Los análisis de resultados estarán sujetos a un ajuste de puntaje de propensión (PS) para tener en cuenta la selección de tratamiento no aleatoria. En primer lugar, los investigadores estimarán la PS a partir de una regresión logística multivariable en la que se determinan los predictores de recibir CP (dentro de los primeros 30 días) en función de las características iniciales del paciente. El modelo de propensión incluirá la edad, el sexo, la raza, la puntuación APACHE-3 y las covariables iniciales adicionales elegidas a priori en función de la relevancia clínica. Finalmente, la comparación de los resultados del tratamiento con CP y sin CP se ajustará para las diferencias de referencia al incluir PS (como spline cúbico restringido en el logit PS para permitir efectos no lineales) en el modelo de regresión de resultados con la variable de tratamiento de CP. Como técnica adicional de PS, los pacientes tratados sin CP se compararán con los pacientes que recibieron CP según el grupo de enfermedad (vasculitis o neoplasia hematológica maligna) y la puntuación de propensión dentro de una tolerancia de 0,2 desviaciones estándar de logit-PS. Para evitar el sesgo de supervivencia, el proceso de emparejamiento considerará solo los controles elegibles que fueron seguidos por tanto tiempo o más que el tiempo transcurrido hasta la primera transfusión del caso de PC.

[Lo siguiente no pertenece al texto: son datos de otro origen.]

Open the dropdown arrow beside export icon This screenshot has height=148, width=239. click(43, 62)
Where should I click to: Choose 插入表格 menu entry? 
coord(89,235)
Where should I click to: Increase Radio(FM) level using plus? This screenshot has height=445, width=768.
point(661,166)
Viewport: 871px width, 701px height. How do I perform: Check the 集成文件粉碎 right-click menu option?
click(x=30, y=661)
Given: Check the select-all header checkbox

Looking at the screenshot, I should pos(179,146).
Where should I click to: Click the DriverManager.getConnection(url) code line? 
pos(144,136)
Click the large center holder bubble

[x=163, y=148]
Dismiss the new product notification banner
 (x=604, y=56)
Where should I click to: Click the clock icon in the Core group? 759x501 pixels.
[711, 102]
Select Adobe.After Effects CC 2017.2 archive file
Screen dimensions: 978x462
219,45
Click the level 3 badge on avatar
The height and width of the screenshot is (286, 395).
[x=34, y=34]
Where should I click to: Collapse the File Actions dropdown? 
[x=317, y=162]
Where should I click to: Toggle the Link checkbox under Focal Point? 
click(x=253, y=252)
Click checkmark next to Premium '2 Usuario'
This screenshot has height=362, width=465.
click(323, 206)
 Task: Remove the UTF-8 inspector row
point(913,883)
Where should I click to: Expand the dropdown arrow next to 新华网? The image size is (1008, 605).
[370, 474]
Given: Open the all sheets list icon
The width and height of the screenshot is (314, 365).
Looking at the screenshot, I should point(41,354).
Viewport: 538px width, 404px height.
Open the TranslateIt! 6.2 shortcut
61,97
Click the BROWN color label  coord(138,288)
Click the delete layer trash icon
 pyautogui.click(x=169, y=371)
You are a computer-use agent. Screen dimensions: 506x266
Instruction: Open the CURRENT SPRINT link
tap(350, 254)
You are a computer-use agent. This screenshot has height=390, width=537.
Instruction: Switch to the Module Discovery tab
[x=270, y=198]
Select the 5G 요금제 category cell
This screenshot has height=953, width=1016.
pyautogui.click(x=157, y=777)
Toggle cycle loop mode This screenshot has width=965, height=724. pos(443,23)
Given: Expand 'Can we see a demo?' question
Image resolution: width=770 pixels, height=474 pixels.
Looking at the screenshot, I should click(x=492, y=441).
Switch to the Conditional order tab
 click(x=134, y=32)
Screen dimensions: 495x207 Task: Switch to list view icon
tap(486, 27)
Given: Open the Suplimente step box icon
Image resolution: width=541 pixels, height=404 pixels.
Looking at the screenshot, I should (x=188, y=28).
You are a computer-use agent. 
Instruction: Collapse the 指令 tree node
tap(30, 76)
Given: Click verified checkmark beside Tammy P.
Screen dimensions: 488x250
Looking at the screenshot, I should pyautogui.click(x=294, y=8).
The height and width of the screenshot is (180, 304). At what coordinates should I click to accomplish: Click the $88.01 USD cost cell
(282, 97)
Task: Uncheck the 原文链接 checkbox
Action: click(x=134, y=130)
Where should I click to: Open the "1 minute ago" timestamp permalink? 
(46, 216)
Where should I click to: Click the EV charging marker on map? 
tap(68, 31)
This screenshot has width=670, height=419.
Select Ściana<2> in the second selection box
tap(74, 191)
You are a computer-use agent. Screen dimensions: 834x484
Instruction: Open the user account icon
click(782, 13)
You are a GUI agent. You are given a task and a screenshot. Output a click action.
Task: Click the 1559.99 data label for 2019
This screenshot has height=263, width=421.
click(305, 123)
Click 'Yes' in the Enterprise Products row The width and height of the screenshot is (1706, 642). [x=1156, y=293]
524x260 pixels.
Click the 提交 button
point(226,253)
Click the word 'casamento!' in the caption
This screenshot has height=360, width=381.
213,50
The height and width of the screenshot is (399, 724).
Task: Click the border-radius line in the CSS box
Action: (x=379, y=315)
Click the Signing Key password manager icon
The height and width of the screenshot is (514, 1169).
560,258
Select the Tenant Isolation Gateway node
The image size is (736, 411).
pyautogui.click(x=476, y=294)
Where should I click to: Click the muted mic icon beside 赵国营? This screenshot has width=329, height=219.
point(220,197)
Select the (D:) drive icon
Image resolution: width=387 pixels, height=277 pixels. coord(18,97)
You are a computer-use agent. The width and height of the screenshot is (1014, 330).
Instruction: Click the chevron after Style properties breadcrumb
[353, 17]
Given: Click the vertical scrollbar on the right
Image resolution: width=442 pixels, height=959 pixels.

Se ajustarán modelos de regresión logística de probabilidades proporcionales separados para la puntuación de resultado ordinal de la OMS univariante a los 30 días y para las puntuaciones de resultado multivariante a los 30, 60 y 90 días (como un análisis de medidas repetidas), con el estado de PC de los pacientes, el tiempo, la OMS de referencia score y PS incluidos como variables independientes. Los días libres de UCI, definidos como el número de días con vida y libres de UCI entre el ingreso al estudio y el día 30 o el día 90, se calcularán y compararán entre los grupos con PC y sin PC mediante la regresión de Poisson. Para este análisis, los investigadores comenzarán inicialmente con todos los pacientes en el momento de la PCR positiva en el grupo sin CP. Cuando los pacientes reciban su primera transfusión, su seguimiento sin CP se truncará y su seguimiento se reiniciará en el momento cero en el grupo de CP. Los investigadores utilizarán una compensación en el modelo para permitir la diferencia en los días de observación entre los dos grupos. Por último, se explorará la heterogeneidad del tratamiento para las características iniciales preespecificadas (p. ej., tiempo desde la anti-CD20, sexo, raza) mediante la prueba de las interacciones de tratamiento por covariable en los modelos de resultados. El tiempo transcurrido desde anti-CD20 se analizará como una variable continua utilizando una cohorte ampliada para considerar un rango de tiempo más amplio (dentro de 3 años). Los investigadores también examinarán la asociación entre el tiempo transcurrido desde el uso de anti-CD20 y los resultados del estudio, independientemente del tratamiento con plasma. Una vez más, el tiempo se considerará en un continuo y se modelará de manera flexible utilizando splines de regresión para permitir relaciones no lineales con el resultado.

Análisis de sensibilidad:

Estratificación por categoría de enfermedad (vasculitis frente a neoplasias malignas hematológicas) y estratificación por título de anticuerpos, seroconversión lograda, tiempo (desde la PCR positiva inicial) cuando se administró el plasma.